Our Lord had already uttered emphatic words of warning against this looking for a return from man for the performance of good works: “For if you love them that love you, what reward shall you have? do not even the publicans do this? And if you salute your brethren only, whatdo you more? do not also the heathens this? And if you do good to them who do good to you, what thanks do you deserve? for sinners also do this. And if you lend to them of whom you hope to receive, what thanks are due to you? for sinners also lend to sinners, in order to receive as much” (Mt. 5, 46 et seq.; Lk. 6, 32-34).

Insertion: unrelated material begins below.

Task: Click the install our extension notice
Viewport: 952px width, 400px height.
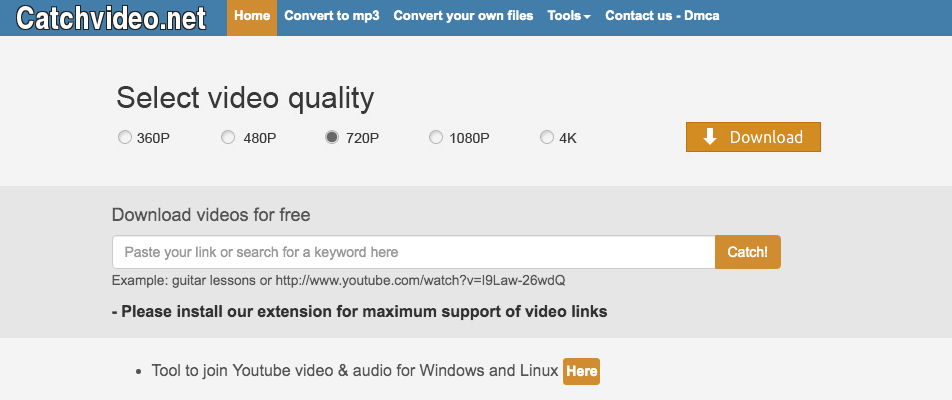Action: click(359, 311)
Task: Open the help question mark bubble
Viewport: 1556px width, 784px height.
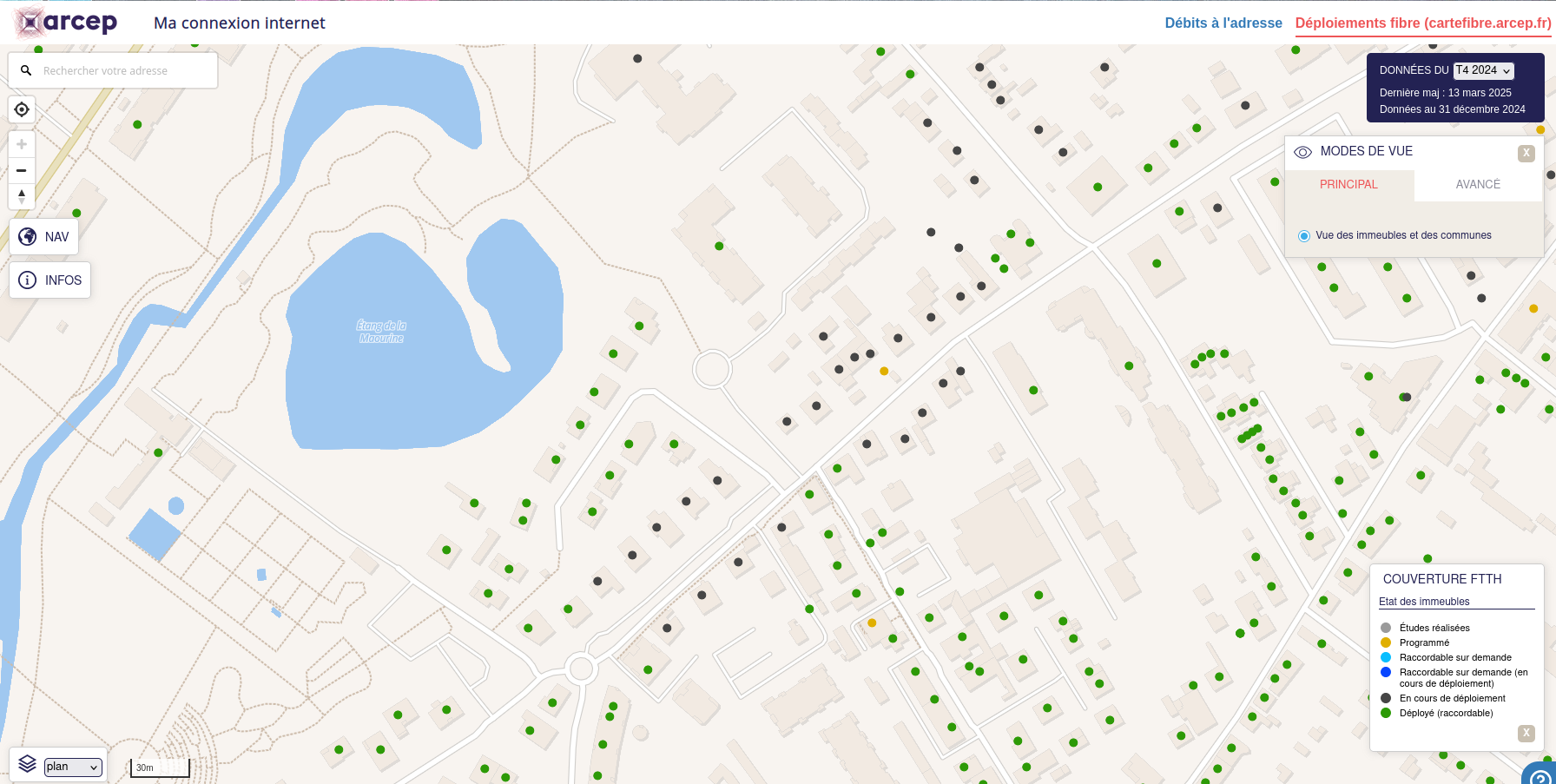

This distinguished Pharisee, as must be inferred from the words, when issuing his invitations for the Sabbath feast, animated by such a hope of return, had let himself be influenced in his choice of guests by considerations of friendship, of kinship, of wealth, and of neighborliness. Christ, therefore, reminded him that it was not good to act merely from such selfish motives; because by this he forfeited the rewards of God. But, on the other hand, these rewards should be his if he allowed the poor and the needy to partake of his banquet.
But neither in the previous words on charity and the doing of good in general, nor in the present exhortation, are we forbidden to invite friends, relatives, or neighbors. “In your works seek not for transitory earthly reward, but rather for the eternal,”- such is the substance of this brief discourse and the lesson, intelligible to all, which it contains.
Although this lesson is illustrated by the example of invitations to a feast, as was appropriate to the circumstances, at the same time it applies in the same way to all similar situations and actions in daily life. It is precisely because this universal lesson is illustrated by an example taken from ordinary life and refers to the supernatural order that we are justified in considering that the words are of a parabolic character.
The words offer no special difficulty; but for an explanation of them separately we must refer to the commentaries.